1973 Giro di Lombardia

Race details
- Dates: 13 October 1973
- Stages: 1
- Distance: 266 km (165.3 mi)
- Winning time: 7h 07' 42"

Results
- Winner / Felice Gimondi (ITA) / (Bianchi–Campagnolo)
- Second / Roger De Vlaeminck (BEL) / (Brooklyn)
- Third / Herman Van Springel (BEL) / (Rokado–De Gribaldy)

= 1973 Giro di Lombardia =

The 1973 Giro di Lombardia was the 67th edition of the Giro di Lombardia cycle race and was held on 13 October 1973. The race started in Milan and finished in Como.
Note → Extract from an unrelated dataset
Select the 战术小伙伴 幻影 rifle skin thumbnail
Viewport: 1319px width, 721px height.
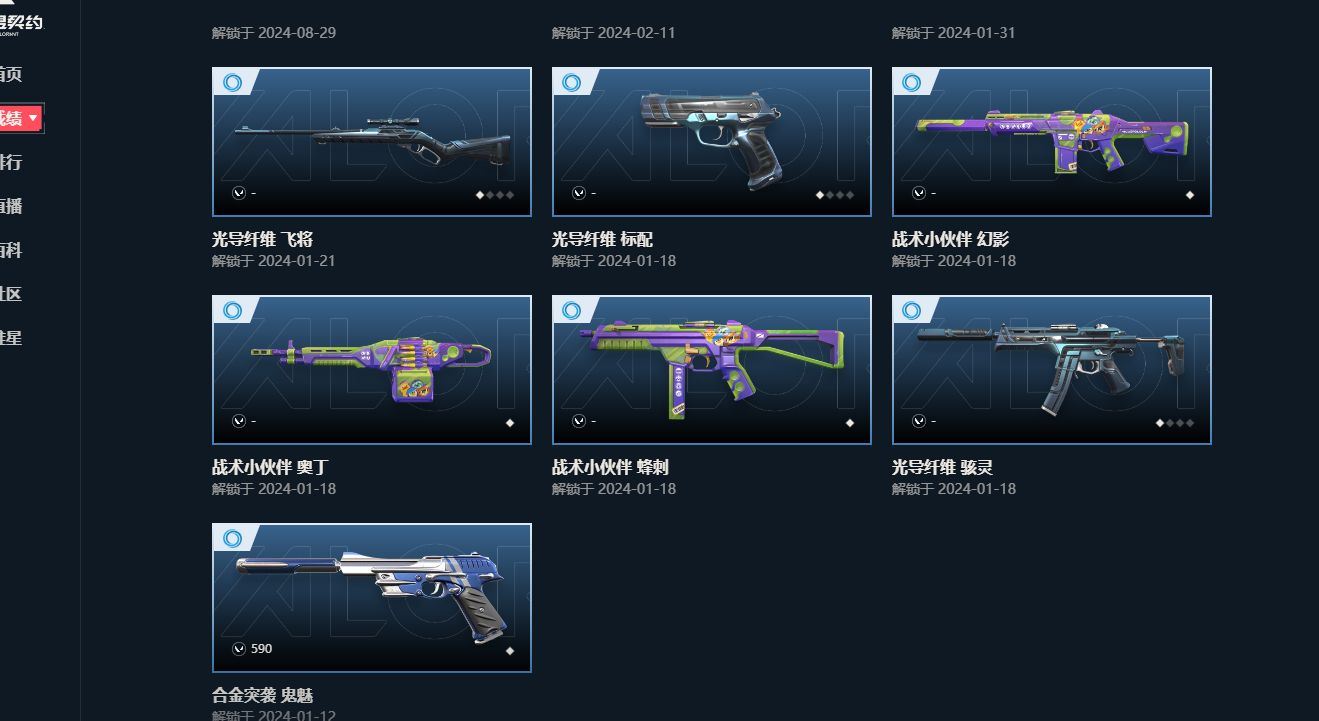[1052, 142]
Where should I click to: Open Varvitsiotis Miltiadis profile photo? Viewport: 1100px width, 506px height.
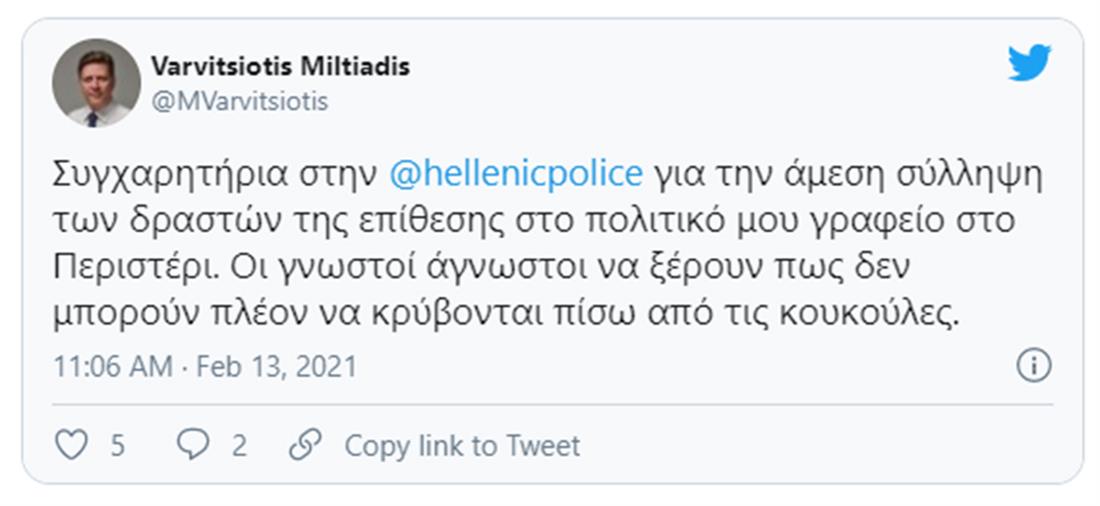[x=96, y=83]
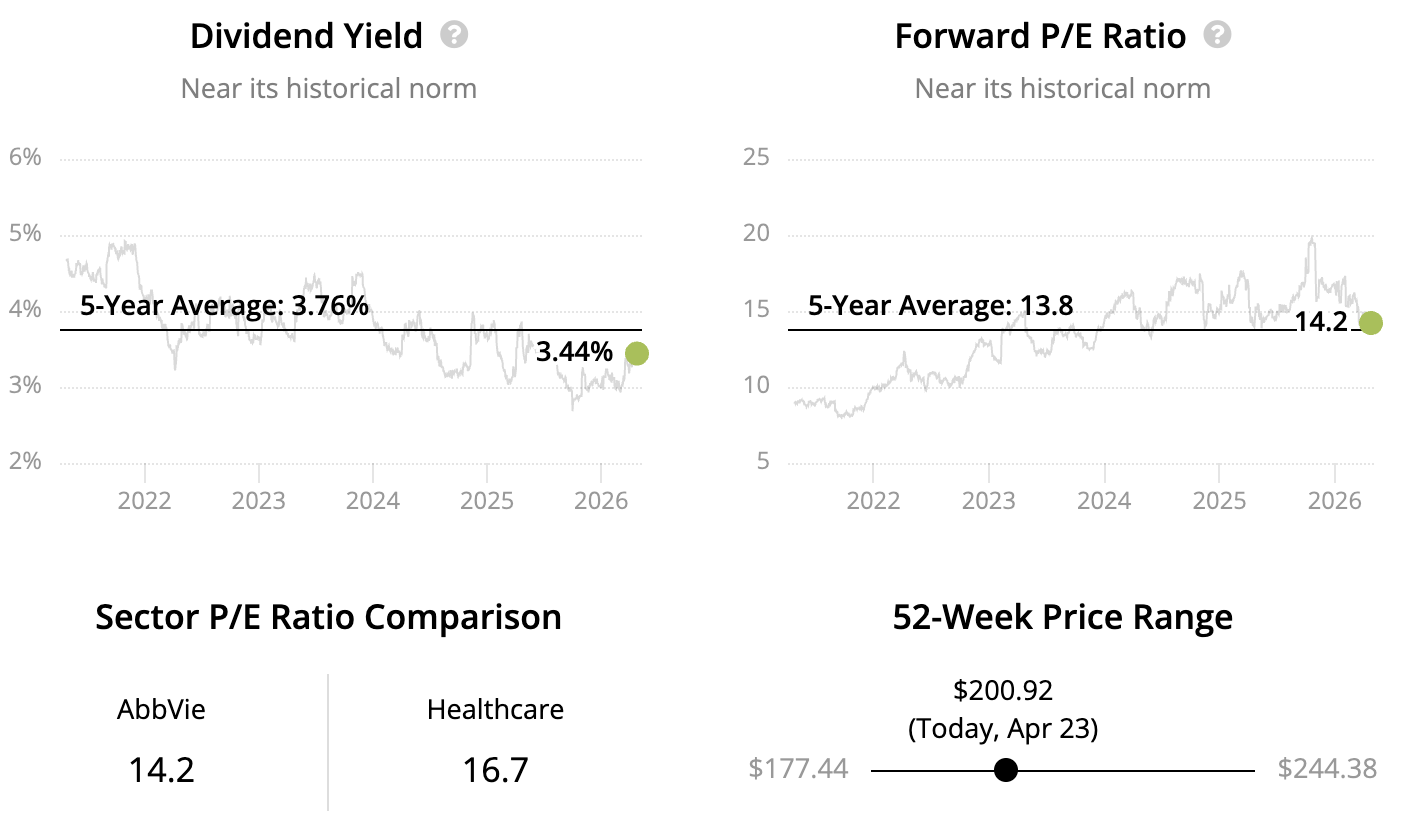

The race was won by Felice Gimondi of the Bianchi team.

==General classification==

Final general classification (Note: Eddy Merckx arrived first with a time of 7h 03' 27", ahead of Gimondi by 4' 15", but was disqualified for failing a dope test.)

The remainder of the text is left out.